### TASKS AND EXERCISES
1) Render this sentence from the bifurcation passage in Spanish: "Therefore, by the above analysis and the theorem in [26], we obtain the following result."
2) From the listing, transcribe the lines starting with the line with "You are a computer-use agent. Screen" and going on through the line with "Looking at the screenshot, I should click(443, 11).".

── GIVEN PASSAGE ──

In order to undergo a flip bifurcation for map (8), we require that the two discriminatory quantities ${\alpha }_1$ and ${\alpha }_2$ are not zero, where

$${\alpha }_1=(G_{X_n{h}^{\ast }}^{\ast }+\frac{1}{2}{G}_{h^{\ast }}^{\ast }{G}_{X_n{X}_n}^{\ast }){|}_{(0,0)}=c_2$$

and

$${\alpha }_2=(\frac{1}{6}{G}_{X_n{X}_n{X}_n}^{\ast }+{\left(\frac{1}{2}{G}_{h^{\ast }}^{\ast }{G}_{X_n{X}_n}^{\ast }\right)}^2){|}_{(0,0)}=c_5+c_1^2.$$

Therefore, by the above analysis and the theorem in [26], we obtain the following result.

Theorem 3.1 If ${\alpha }_2\ne 0$, then model (4) undergoes a flip bifurcation at the equilibrium $E_2(S^{\ast },I^{\ast })$ when the parameter $h^{\ast }$ varies in a small neighborhood of the origin. Moreover, if ${\alpha }_2>0$ (resp., ${\alpha }_2<0$), then the period-2 points which bifurcate from $E_2(S^{\ast },I^{\ast })$ are stable (resp., unstable).

───
── RECORDS TO PROCESS ──

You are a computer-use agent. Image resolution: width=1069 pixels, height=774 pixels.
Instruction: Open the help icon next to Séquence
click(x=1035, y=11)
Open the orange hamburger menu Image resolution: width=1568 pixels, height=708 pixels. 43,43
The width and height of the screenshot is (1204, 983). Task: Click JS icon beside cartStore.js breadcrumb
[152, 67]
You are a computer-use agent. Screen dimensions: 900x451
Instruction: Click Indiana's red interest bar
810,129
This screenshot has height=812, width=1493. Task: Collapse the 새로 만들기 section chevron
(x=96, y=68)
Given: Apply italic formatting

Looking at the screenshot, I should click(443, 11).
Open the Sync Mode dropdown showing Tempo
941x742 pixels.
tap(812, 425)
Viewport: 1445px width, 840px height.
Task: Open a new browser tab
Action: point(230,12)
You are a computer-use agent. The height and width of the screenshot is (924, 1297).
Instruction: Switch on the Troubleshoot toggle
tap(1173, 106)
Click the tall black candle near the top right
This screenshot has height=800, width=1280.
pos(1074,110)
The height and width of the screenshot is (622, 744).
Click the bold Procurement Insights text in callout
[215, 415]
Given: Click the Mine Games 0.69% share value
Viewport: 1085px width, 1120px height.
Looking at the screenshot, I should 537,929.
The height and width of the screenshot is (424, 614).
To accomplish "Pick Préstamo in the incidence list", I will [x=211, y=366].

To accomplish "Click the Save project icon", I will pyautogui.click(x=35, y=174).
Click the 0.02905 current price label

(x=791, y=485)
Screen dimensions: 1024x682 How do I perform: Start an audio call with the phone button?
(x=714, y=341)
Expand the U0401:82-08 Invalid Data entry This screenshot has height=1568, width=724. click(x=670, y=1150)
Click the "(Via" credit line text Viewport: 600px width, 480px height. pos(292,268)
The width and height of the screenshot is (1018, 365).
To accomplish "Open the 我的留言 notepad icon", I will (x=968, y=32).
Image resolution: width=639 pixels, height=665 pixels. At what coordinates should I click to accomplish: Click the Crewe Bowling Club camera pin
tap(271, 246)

───

### PER-TASK ANSWERS
1) Por lo tanto, a partir del análisis anterior y del teorema de [26], obtenemos el siguiente resultado.

2)
You are a computer-use agent. Screen dimensions: 900x451
Instruction: Click Indiana's red interest bar
810,129
This screenshot has height=812, width=1493. Task: Collapse the 새로 만들기 section chevron
(x=96, y=68)
Given: Apply italic formatting

Looking at the screenshot, I should click(443, 11).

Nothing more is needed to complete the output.